**EXTRACT TO READ**:

▼▼▼

Betting Against The Casinos
Fifty years ago, Australia allowed its first legal Casino: not knowing what we were in for. Hugh Lunn was there and knew what was coming.
It’s not just the people at the top of the Casino pile who break all the rules to rake in more money from their brightly-coloured felt tables.
Such rule-breaking starts down on the gambling tables themselves: even before management upstairs has had their go. In my experience on the gambling floor in casinos around the world in the 1960s -- before they were legalised in Australia -- all casinos cheat.
Some on the gambling floor, and, as we have seen in recent Casino inquiries in four states, some at the top.
Australia was extremely naïve about casinos on February 10 1973 when we allowed the first legal one to open at Wrest Point. Our legislators knew absolutely nothing about how they operated, as casinos had been banned in Australia since federation because of a fear they would lead to corruption at the top; and misery at the bottom.
Even toy roulette wheels were banned here.
That opening was such a momentous event that The Australian flew me down from Brisbane to Hobart.
On arrival, I soon realised our casinos were going to be just as profligate as all the ones I’d frequented overseas – the casino sent a Rolls Royce out to Hobart Aerodrome to pick me up! First and last time that ever happened. This brand-new Roller had been imported especially for the use of world-famous comedian Jerry Lewis who had been flown from the USA as the opening attraction in the Wrest Point cabaret.
The Roller was there just for the chauffeur to take Jerry to the golf course: luckily for me, Jerry had decided not to play that day.
In every casino, the rules are inevitably broken because there is just so much money lying around on tables in front of everyone, looking at them. Sitting in neat stacks of otherwise worthless coloured plastic tokens... which are continually exchanged for cash, no questions asked.
Despite all that money, in the 1960s few gamblers sitting at the roulette wheel seemed to notice what was happening right under their noses. Instead, they painstakingly noted down each number every time the little ivory ball fell into a slot…on cards kindly supplied by the casino.
Everyone was trying to devise a winning system to beat the simple rules of arithmetic, as if the next spin of the wheel could possibly bear some relationship to the numbers that had gone before. It doesn’t.
The gamblers should have, instead, been watching the wheel and its croupiers very closely if they wanted to learn how to win.
Firstly, when approaching a roulette table, you should note that the numbers around the spinning wheel appear to be in disarray and not in any logical order, but in fact the order of the numbers – 6, 27, 13, 36, 11 etc – is very deliberate.
Half of the numbers, of course, are red – and the other half black… with the wicked trick of a 37th number in green, which is Zero.
This Zero is “the casino’s number” because it ensures that gamblers who put money on red or black (at even money) still have an extra near 3 percent chance of doing their dough. And, while the payout if you bet on just the one number, and it comes up, is a huge 35-to-one – the little green Zero still leaves the casino with their profit margin over time.

▲▲▲

**RECORDED INFORMATION**:

▼▼▼

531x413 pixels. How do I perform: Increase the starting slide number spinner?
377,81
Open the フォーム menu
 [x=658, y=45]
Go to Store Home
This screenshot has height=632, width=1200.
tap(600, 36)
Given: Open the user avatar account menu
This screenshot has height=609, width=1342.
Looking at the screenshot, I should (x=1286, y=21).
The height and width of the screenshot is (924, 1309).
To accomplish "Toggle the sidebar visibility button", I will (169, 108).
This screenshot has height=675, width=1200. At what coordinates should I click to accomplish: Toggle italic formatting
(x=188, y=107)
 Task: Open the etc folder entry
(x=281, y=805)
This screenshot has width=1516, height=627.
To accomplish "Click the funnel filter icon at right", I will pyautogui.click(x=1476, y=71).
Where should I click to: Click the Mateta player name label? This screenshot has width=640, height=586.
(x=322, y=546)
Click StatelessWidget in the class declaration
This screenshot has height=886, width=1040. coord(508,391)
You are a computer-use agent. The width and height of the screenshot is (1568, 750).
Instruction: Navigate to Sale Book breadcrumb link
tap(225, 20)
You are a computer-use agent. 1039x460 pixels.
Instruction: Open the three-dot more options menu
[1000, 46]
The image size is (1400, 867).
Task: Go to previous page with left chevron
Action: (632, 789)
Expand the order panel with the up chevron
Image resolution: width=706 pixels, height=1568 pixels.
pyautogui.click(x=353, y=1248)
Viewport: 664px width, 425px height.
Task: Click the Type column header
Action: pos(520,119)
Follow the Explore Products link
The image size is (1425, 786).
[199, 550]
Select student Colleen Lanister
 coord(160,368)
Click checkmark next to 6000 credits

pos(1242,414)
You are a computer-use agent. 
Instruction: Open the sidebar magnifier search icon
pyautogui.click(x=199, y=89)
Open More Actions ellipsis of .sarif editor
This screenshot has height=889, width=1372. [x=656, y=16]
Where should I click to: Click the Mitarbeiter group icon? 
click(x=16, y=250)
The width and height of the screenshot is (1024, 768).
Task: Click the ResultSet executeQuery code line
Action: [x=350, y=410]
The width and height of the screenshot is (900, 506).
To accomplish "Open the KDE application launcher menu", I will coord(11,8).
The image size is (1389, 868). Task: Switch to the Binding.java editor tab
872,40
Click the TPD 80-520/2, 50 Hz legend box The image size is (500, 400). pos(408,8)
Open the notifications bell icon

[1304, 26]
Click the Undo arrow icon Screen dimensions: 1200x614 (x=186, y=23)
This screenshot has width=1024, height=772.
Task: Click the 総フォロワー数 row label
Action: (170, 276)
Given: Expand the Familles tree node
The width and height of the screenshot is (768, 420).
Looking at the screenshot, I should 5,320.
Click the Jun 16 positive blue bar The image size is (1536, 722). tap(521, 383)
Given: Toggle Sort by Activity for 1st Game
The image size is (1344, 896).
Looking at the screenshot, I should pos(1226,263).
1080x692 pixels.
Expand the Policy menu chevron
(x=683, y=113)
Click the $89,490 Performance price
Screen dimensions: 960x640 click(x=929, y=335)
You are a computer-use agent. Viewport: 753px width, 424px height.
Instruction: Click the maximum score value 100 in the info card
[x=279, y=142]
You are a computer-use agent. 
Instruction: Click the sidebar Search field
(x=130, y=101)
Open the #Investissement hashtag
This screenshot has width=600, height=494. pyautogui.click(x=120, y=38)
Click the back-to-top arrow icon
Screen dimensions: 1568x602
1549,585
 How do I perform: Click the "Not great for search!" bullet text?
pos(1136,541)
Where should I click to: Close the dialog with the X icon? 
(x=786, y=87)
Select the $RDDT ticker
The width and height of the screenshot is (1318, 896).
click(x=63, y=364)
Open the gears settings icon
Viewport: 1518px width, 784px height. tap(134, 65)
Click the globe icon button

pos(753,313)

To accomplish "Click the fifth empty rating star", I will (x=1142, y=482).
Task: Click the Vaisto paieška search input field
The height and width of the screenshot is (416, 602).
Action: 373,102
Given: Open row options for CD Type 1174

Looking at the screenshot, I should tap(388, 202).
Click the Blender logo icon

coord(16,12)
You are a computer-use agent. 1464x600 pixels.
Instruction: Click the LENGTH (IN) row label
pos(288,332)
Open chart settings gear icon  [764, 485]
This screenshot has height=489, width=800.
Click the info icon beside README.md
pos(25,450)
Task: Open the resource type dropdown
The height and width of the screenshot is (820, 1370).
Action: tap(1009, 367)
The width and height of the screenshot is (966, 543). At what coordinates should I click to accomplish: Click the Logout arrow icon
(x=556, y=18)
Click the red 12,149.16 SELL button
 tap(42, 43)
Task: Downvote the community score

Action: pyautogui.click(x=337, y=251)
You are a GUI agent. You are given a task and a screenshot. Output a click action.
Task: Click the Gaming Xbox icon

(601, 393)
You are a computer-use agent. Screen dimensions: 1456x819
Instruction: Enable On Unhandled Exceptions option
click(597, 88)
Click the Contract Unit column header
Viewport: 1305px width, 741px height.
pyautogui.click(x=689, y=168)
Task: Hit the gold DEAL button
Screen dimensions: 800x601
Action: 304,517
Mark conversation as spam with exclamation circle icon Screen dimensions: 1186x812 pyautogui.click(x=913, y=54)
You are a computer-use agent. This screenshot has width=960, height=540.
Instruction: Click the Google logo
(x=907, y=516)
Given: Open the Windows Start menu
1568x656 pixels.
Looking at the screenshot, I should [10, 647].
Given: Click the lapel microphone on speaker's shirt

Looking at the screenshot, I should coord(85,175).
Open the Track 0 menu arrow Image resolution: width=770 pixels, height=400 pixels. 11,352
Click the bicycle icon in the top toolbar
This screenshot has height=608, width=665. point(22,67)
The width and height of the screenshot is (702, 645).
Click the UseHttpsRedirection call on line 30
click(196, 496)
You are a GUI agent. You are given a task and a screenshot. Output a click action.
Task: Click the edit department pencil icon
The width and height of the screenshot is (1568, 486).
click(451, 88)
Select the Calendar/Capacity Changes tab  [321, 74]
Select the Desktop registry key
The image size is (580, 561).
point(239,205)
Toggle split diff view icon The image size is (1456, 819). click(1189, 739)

▲▲▲

**EXERCISE TASKS**:
(1) Retype the portion of the casino article between "Despite all that" and "how to win.", inclusive.
(2) List, in the order given, the numbers that the casino article cites to show the sequence around the roulette wheel.
(3) Summarize the casino article in two sentences.

**EXERCISE ANSWERS**:
(1)
Despite all that money, in the 1960s few gamblers sitting at the roulette wheel seemed to notice what was happening right under their noses. Instead, they painstakingly noted down each number every time the little ivory ball fell into a slot…on cards kindly supplied by the casino.
Everyone was trying to devise a winning system to beat the simple rules of arithmetic, as if the next spin of the wheel could possibly bear some relationship to the numbers that had gone before. It doesn’t.
The gamblers should have, instead, been watching the wheel and its croupiers very closely if they wanted to learn how to win.

(2) 6, 27, 13, 36, 11

(3) The article asserts that all casinos cheat, both on the gambling floor and at the top, and recalls the opening of Australia's first legal casino at Wrest Point on February 10 1973, when legislators knew nothing about how casinos operated. It then explains that roulette players vainly record past numbers to devise winning systems, while the green Zero on the wheel guarantees the casino its profit margin over time.